Growing a 150,000-hectare highway for British passenger insects

globally, up to 10% of all insect species are in danger of extinction. The devastation is due to several factors, including climate change and pesticide use, while vast areas of key habitats have been lost to intensive agriculture and other developments, says Jamie Robins, program manager at Buglife.

“While our countryside looks green, beautiful and vibrant, if it doesn’t have a lot of flowers, it’s a pretty hostile environment for our insects,” says Keith Jones, conservation officer at Buglife.


Buglife has identified 150,000 hectares (580 sq mi) of land across the UK that it wants to restore to flower meadows. The hope is that these grasslands can be linked into a nationwide network of “suburban” insects called B-lines that will provide nectar-rich pit stops for pollinators.

These flower “steps” should be no more than 300 meters apart, “based on the average distance traveled by a lone bee to make sure they can move from place to place,” Robins explains.

The B-lines project, funded in part by the National Lottery Legacy Fund and the Green Recovery Challenge Fund, began in 2011. Using software developed by the University of Washington, Buglife mapped out the best connections between existing wilderness areas across the UK and created the first nationwide B-line map, launched in March 2021.

Insect conservation officer Keith Jones inspects a bee in a wildflower meadow in Shropshire, UK.
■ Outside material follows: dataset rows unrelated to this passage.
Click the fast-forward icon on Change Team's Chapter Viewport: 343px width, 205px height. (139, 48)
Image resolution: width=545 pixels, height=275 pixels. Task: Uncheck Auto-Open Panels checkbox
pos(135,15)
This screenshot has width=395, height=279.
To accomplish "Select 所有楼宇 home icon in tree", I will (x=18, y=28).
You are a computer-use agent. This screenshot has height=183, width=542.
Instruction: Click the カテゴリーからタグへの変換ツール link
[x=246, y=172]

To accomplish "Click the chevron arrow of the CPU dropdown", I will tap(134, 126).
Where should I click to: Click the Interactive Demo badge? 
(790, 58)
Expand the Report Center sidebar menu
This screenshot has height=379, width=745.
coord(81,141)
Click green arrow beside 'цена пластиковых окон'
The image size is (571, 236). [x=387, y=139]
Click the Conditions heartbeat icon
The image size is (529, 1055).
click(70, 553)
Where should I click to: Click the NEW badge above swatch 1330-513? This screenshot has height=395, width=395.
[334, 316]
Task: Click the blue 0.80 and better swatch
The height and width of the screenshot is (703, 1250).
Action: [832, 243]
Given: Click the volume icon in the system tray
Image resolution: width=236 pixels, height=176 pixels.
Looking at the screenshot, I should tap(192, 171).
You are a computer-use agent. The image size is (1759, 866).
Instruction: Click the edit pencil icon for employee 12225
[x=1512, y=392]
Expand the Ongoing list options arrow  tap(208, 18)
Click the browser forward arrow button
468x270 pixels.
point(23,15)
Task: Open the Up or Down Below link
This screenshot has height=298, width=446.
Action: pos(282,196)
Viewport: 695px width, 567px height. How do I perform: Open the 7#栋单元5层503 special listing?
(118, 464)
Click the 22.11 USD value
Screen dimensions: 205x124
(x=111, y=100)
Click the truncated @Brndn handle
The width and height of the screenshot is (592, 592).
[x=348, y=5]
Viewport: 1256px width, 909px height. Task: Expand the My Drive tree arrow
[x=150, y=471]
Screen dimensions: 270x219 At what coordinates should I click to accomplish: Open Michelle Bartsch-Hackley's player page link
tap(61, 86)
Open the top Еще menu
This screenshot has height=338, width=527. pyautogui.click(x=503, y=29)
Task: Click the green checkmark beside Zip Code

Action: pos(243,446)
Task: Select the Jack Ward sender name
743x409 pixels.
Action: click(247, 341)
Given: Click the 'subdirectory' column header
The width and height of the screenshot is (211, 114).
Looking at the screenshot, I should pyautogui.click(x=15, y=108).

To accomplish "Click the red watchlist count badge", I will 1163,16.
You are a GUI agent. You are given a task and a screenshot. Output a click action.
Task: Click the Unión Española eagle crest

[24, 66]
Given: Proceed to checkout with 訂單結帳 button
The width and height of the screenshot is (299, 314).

So far, B-lines has restored just over 2,500 acres of wildflower-rich meadows to the network. But this is only a small percentage of the 150,000 acres targeted, and the wildflowers could be difficult to restore. Claire Carvell, senior ecologist at the UK’s Center for Ecology and Hydrology, says native wildflowers tend to be hard to establish in areas with rich and fertile farmland, and pollinators often need a variety of flowers at any time of the year.

Another key issue is that the network crosses public and private land in both urban and rural areas, so the project has received support from wildlife foundations, local authorities, farmers and estate owners.

Buglife provides farmers and landowners with guidance on growing wildflower-rich pastures, as well as a 10-year maintenance plan. “These are the ones who can really make a difference. They can give away small plots of their land to wildflowers and restore the habitat they have,” says Robins.

Separately, the UK Department for the Environment, Food and Rural Affairs is incentivizing landowners and farmers to restore habitat by funding the planting and management of wildflowers as part of a recent Ecological Land Management Scheme.

Carwell believes that the B-lines initiative provides effective support and training for farmers and councils in the recovery process and is an important complement to government incentives.

A variety of wildflowers can be seen in the Melverley Meadows in Shropshire, UK.

She adds that planting hedges and meadows rich in wildflowers not only helps the insects, but also the farmers. “We have a lot of evidence that farmers benefit from managing their land in a way that benefits bees, flies, and any predatory insect or insect that provides an almost natural pest control service to their crops.” she says.

Study published by the Royal Society of Great Britain offers that the establishment of wild flower habitats in former crop areas will not adversely affect crop yields over a five-year period and may even increase them. From almost 75% of the world harvest Depending on pollination, according to the Food and Agriculture Organization of the United Nations, conserving pollinators through wildflower-rich meadows is essential to food security.
The public can even get involved by adding their own wildflower habitats to the B-line map via buglife site. Whether it’s a flower garden or a pot of field plants by the window, pollinators and insects will be thrilled, Jones says.

“We all have a role to play,” she adds. “The opportunity to contribute is great.”